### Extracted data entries
* * *

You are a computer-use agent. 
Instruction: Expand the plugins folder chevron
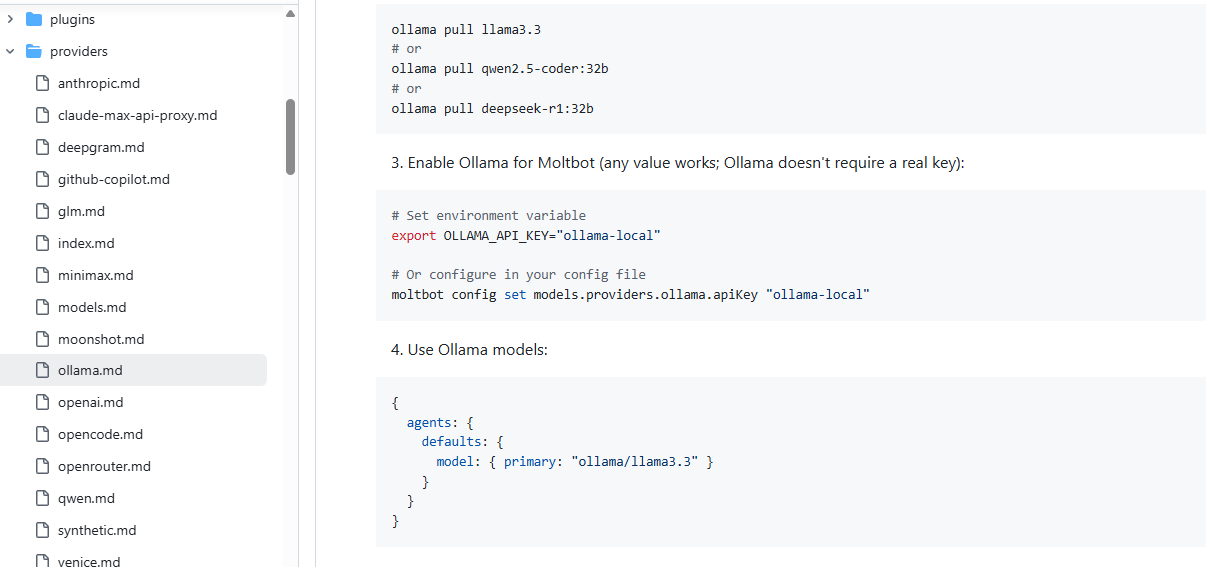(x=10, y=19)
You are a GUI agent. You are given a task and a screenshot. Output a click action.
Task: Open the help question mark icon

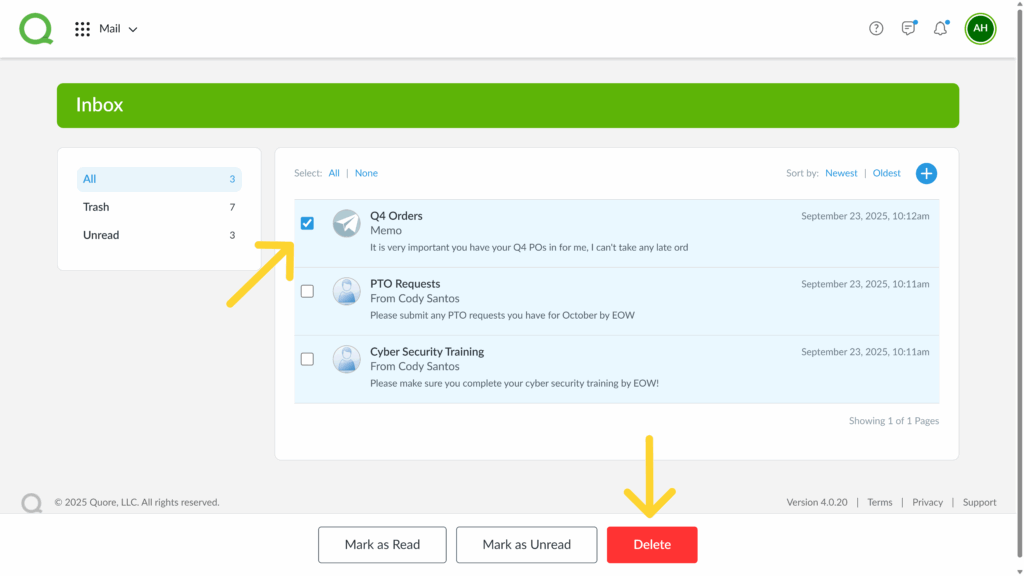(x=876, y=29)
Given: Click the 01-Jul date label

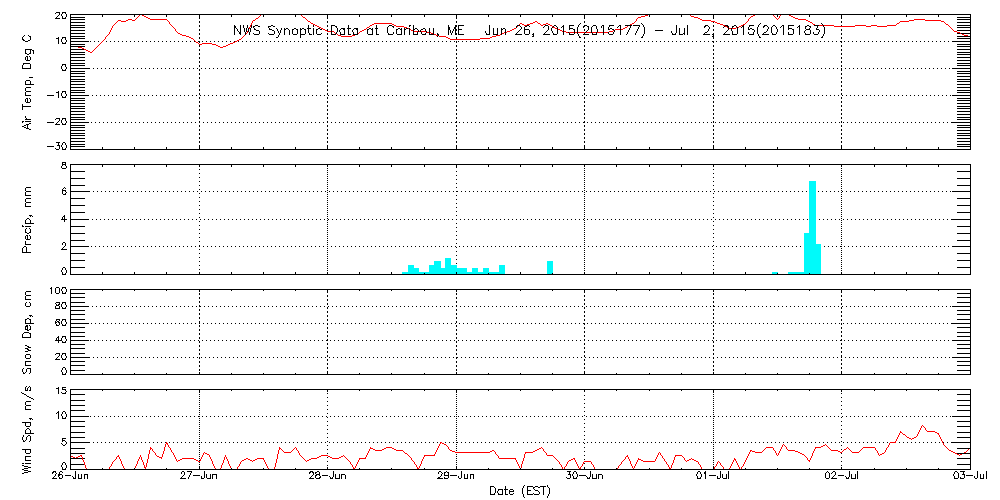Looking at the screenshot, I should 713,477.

* * *

### ABOUT THIS TASK
Apart from the images, please copy every line of the data exactly as written.

### PROBLEM SOLUTION
You are a computer-use agent. 
Instruction: Expand the plugins folder chevron
(x=10, y=19)
You are a GUI agent. You are given a task and a screenshot. Output a click action.
Task: Open the help question mark icon

(x=876, y=29)
Given: Click the 01-Jul date label

Looking at the screenshot, I should 713,477.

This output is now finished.